Michael Reid's task in "Forgotten Continent" is onerous: in one book - a large one, to be sure - he wants to summarize two hundred years of a continent's history, and to argue that Latin America is now ready for a major change: the embrace of Free Market Democracy in earnest for the first time.
The thesis of the book is simple: Latin America is torn between reformers - democrats who support free markets and democracy, and populists - who support neither. Reid argues that although the populists have considerable appeal in the region, the tide has turned against them. Unlike previous eras, the current embrace of democracy and capitalism - augmented with a great deal of redistribution policies - is here to last.
Surprisingly for a journalist, Reid's history of Latin American, in three large chapters which take us from the 1820s to the 1990s, is cumbersome and hard to read.
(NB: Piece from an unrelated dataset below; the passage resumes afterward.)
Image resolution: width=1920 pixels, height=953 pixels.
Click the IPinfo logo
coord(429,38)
It is only when he gets to economic history that Reid, a correspondent for The Economist, hits his stride; A chapter on the development of the Washington Consensus is fascinating; I've read general economic accounts of 1997-1998 crisis (e.g. Paul Krugman's
The Return of Depression Economics) and a specific study of Argentina's woes (Paul Bluestein's
And the Money Kept Rolling In (and Out) Wall Street, the IMF, and the Bankrupting of Argentina), but Reid offers a continent wide survey of the economic liberalization program which started in the 1980s, and offers a balanced evaluation; Unsurprisingly, Reid, like the journal for which he writes, thinks that the reforms were largely successful and positive, and that the responsibility for economic failures in the countries of Latin America lies more in insufficient reform of their economies and institutions and hardly if at all in the malign influence of Wall Street, the US, and the International Monetary Fund.
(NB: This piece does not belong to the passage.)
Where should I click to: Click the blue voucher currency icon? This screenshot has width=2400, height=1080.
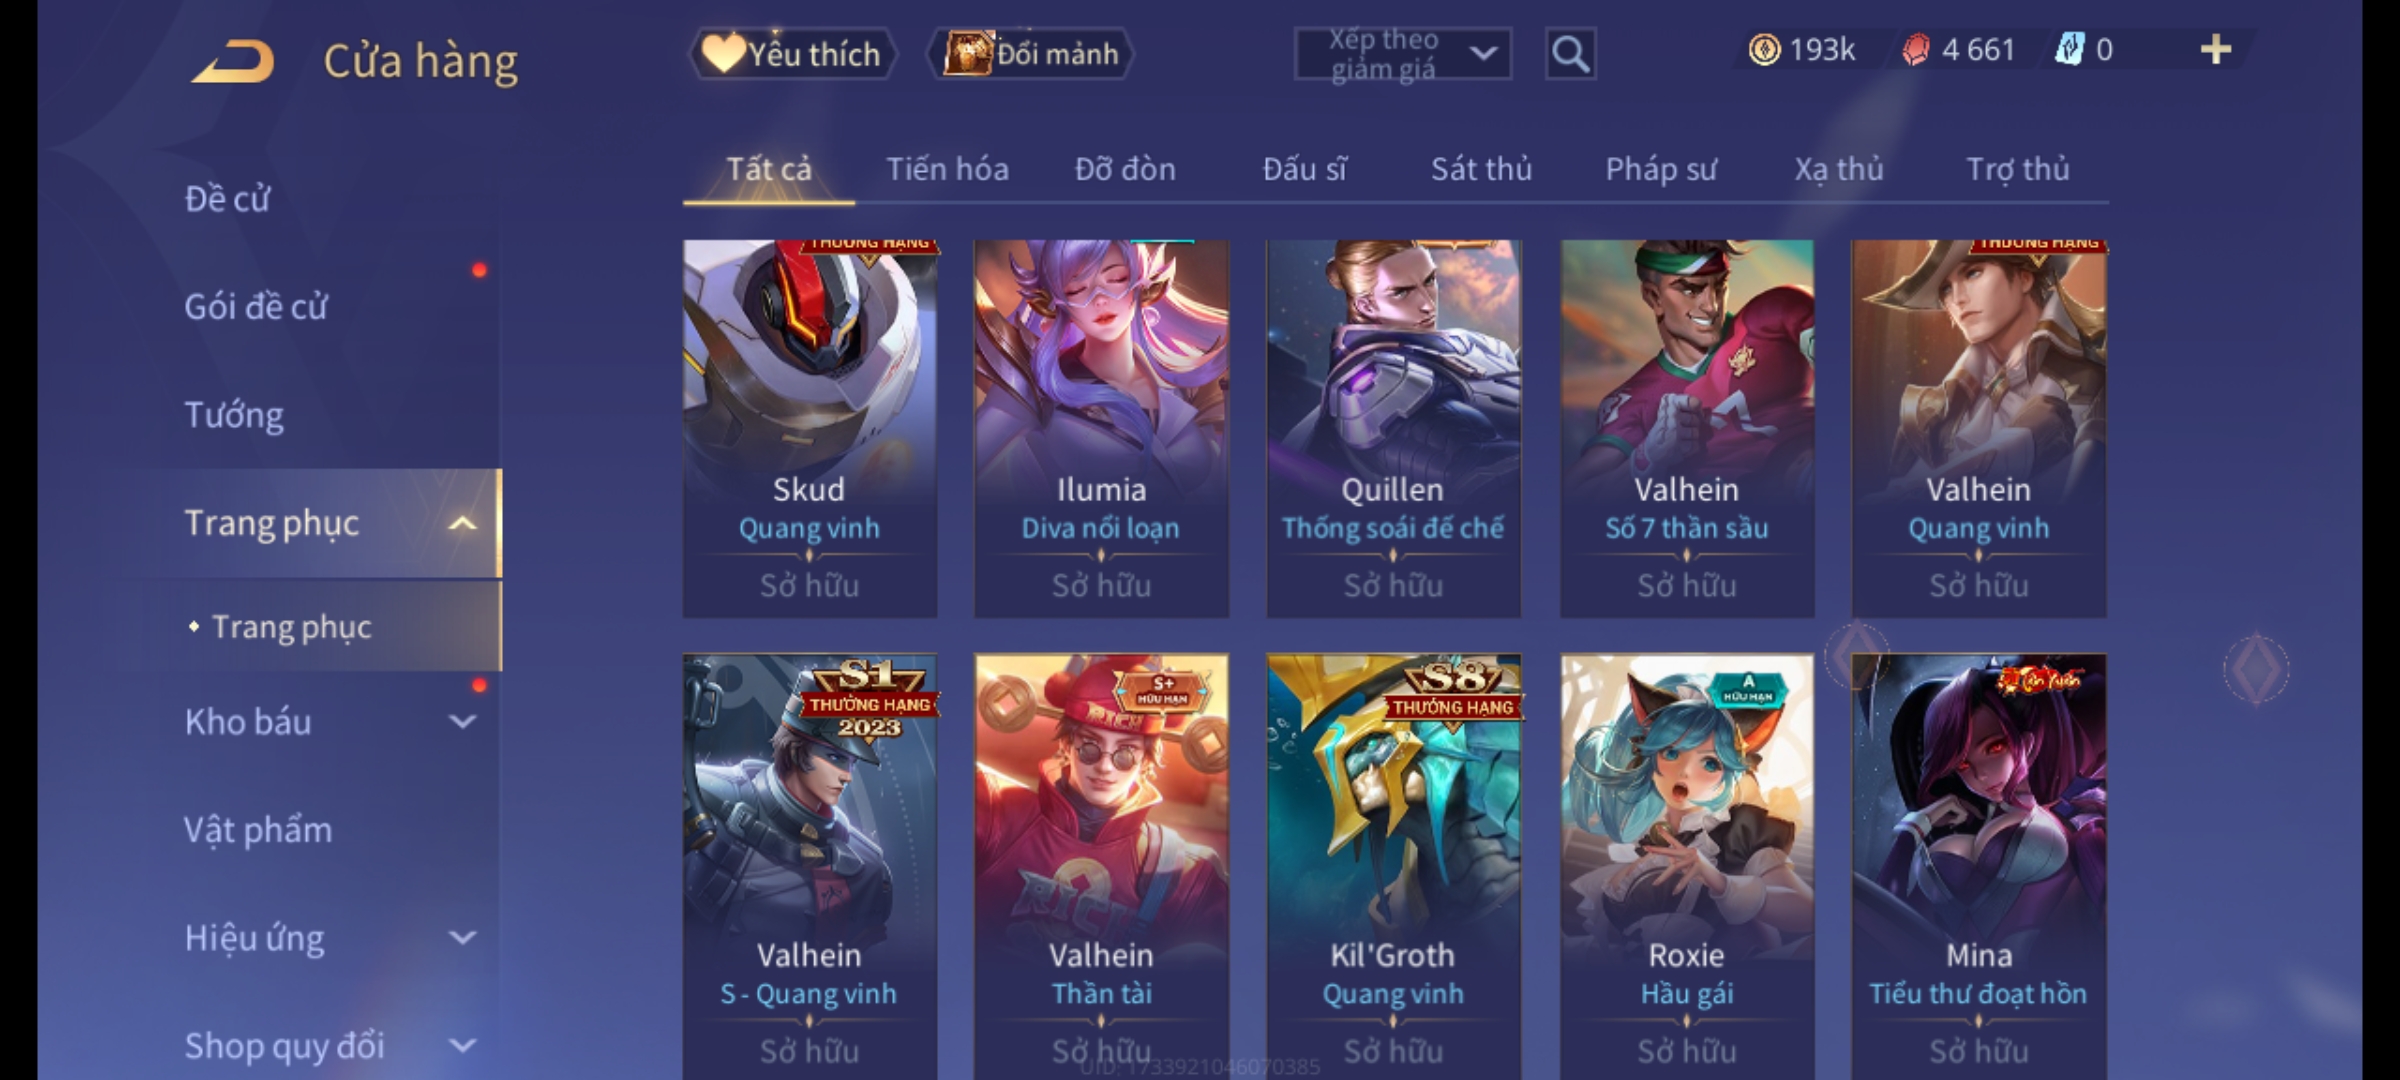click(2069, 50)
I was pleased with Reid's decision to dedicate a chapter to Hugo Chavez, the Venezuelan President. I originally bought "Forgotten Continent" to a large extent in order to learn more about the man and the phenomenon. Unfortunately Reid's account, although informative about Chavez's biography (coolest tid-bit: did you know that Chavez has his own TV show in which he dazzles Venezuelan audiences for five to seven hours every week?) but did not really enlighten me about the overall significance of "The Chavez Revolution", for Venezuela, Latin America, or the world. Overall, Reid's conclusion corresponds to the views I held before reading his book: Chavez's Venezuela is less democratic and more corrupt than the very imperfect regimes that came before it. Chavez's entire regime rests on the high price of oil; once that is gone, Chavez, and unfortunately, his country are in for a rude awakening (for a dissenting view, see Bart Jones's biography
Hugo!: The Hugo Chavez Story from Mud Hut to Perpetual Revolution).
Reid's focus is squarely on economics and politics. The chapter on the changing societies of Latin America is short and feels rudimentary. Reid touches briefly upon the region's press (becoming more liberal and open), religion (becoming more diverse, with a decline of traditional Catholicism and the rise of Protestantism) and race relations (becoming more complicated, as the previously hushed reality of racism is brought to the surface, unleashing various forces and counter forces), but doesn't do them justice.
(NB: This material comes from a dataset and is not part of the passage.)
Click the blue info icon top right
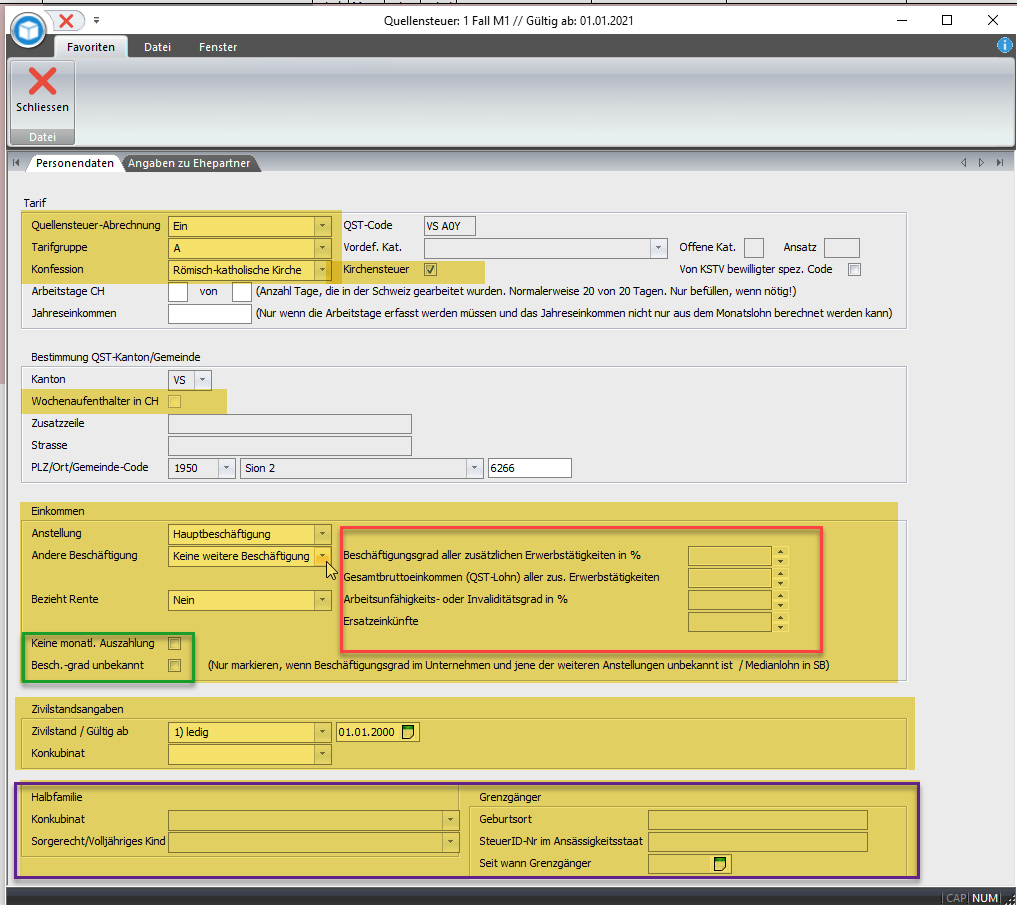The height and width of the screenshot is (905, 1017). (1005, 45)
The heart of the book is the description of the struggle to reform: not only the state and the economy, but the law enforcement and education systems. That improving schools is a difficult job comes as no surprise; Investing in education is relatively easy, but making sure that the investment is productive is much more difficult (see William Easterly's
The Elusive Quest for Growth: Economists' Adventures and Misadventures in the Tropics and
The White Man's Burden: Why the West's Efforts to Aid the Rest Have Done So Much Ill and So Little Good). The difficulties of reforming the law enforcement services owe much to the so-called "War on drugs": US pressure on Latin American countries to destroy coca production causes unnecessary resentment, and is unlikely to effect the availability of crack-cocaine on US streets - the high price of cocaine isn't due to scarcity but to the risks involved in moving it within the market countries, where it is much more heavily regulated (p.256). But beyond the inherent problems in reform, the main obstacle to the spread of effective, free market democracies is the weak economic performances of Latin America. Unlike China and India, which clearly enjoy the benefits of Globalization, the economic performance of most Latin American countries have been abysmal.
Why has Latin America's economies (with few exceptions such as Chile) performed so badly? It's hard to say. The great differences in size, population, geography, system of government, availability of natural resources, etc, guarantees that challenges would always be launched against any single "one size fits all" explanation. Regardless of the cause, Reid argues that Latin America's improved economic policies in the 1990s and 2000s would lead to improved economic outcome, and thus the reformers (and not the populists) would win the "Battle for the Soul of Latin America". Let's hope he's right - a poor Latin America dominated by quasi-socialistic dictators, as in the 20th century, would be a grim reality for the 21st.